Après tout, Maple Leaf Foods n’est pas exactement la petite société privée d’un seul homme. Elle est cotée en Bourse, elle compte 12 500 employés et fait affaire au Canada, mais aussi aux États-Unis, où l’entreprise vend ses produits sous différentes marques et a consolidé récemment ses activités du côté des protéines végétales. Ce marché fait de plus en plus concurrence aux viandes froides, et c’est de ce côté-là de la frontière, en Indiana, que l’entreprise ontarienne a choisi d’investir, en 2019, en achetant une usine de 319 millions pour développer ses produits à base de plantes. Donc, il y a des enjeux américains importants.

La question a été posée à plusieurs observateurs par différents médias et à peu près partout, j’ai lu la même chose. Geste rarissime. Probablement très personnel. Pour une raison quelconque, l’homme d’affaires a été particulièrement touché par le deuil de ce collègue.

A-t-il pris un risque pour l’entreprise ? Oui, si les clients américains n’apprécient pas qu’un fournisseur fasse ainsi des commentaires politiques non sollicités. Mais possibilité de retombées positives aussi, si des clients sont d’accord avec lui… Dans tous les cas, on ne s’attend pas à ce que quoi que ce soit colle aux marques de Maple Leaf. (À noter, la Bourse n’a pas réagi de façon significative.)

***

Mais ce dont on a très peu parlé à travers ces analyses et observations depuis dimanche soir, c’est du sens des messages de l’homme d’affaires canadien.

Qu’a-t-il dit au juste ?

Ce que j’ai lu sur Twitter, c’est qu’il a enfin mis en phrases courtes et efficaces ce que bien des Canadiens, et probablement bien des gens dans le monde entier, ne disent pas assez souvent.
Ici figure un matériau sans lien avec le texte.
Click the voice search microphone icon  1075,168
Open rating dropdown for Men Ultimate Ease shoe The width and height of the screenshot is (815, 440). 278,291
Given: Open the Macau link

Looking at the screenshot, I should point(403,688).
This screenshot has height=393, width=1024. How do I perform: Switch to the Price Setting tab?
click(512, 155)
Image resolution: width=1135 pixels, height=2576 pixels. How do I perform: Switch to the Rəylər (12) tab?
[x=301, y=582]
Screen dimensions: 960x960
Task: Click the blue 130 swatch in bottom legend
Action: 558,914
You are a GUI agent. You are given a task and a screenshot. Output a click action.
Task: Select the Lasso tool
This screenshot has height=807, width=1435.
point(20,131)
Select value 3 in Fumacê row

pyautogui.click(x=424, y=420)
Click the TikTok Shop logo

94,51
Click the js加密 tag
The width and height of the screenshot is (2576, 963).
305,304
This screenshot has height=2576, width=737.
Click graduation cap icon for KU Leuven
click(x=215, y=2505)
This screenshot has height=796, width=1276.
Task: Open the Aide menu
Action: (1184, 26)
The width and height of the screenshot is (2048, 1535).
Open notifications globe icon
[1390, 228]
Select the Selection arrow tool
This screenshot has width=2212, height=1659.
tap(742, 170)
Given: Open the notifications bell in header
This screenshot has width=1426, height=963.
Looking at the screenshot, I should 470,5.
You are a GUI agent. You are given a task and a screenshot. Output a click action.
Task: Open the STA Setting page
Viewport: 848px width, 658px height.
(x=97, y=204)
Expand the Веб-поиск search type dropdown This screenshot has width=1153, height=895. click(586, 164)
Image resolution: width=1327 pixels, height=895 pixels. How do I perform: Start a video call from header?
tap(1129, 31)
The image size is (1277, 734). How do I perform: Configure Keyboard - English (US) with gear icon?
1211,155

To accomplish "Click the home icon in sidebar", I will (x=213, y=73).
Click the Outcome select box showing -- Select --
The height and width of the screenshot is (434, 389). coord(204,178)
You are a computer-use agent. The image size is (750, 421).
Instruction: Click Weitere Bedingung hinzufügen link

Il a dit quelque chose comme : « Ça fera. Ce clown met notre vie à tous en danger. Et là, on a vu les conséquences réelles de son irresponsabilité : la mort d’innocents. »

Or, si un homme riche et puissant, à la direction d’une immense entreprise comme Maple Leaf Foods, n’a pas la force, la solidité de dire cela haut et fort sur la scène publique, qui l’aura ?

Ce que les tweets de l’homme d’affaires canadien disent, ce n’est pas compliqué : c’est que le « bullying » du président américain doit cesser.

Les intimidateurs doivent être exposés.

Trump l’est souvent sur la scène politique. Dans les médias. Mais dans le monde des affaires, les dirigeants marchent trop souvent sur des œufs. Ou attendent d’être en groupe pour parler. Comme s’ils avaient toujours peur, justement, que leurs affaires, leurs profits soient touchés.

Or, McCain semble avoir décidé, lui, que parfois il faut s’élever au-dessus des risques pour l’entreprise et faire ce qui est juste.

Je suis certaine que bien des gens trouveront des raisons de marketing ou des ambitions politiques peut-être à Michael McCain.

Mais peut-être aussi que cet homme d’affaires à la tête d’une immense entreprise a décidé de prendre le pouvoir que la réalité de notre monde industrialisé lui donne pour dire tout haut ce que trop d’autres gens riches et puissants, sensés et responsables, auraient dû faire, sans lâcher, sans avoir peur, depuis longtemps.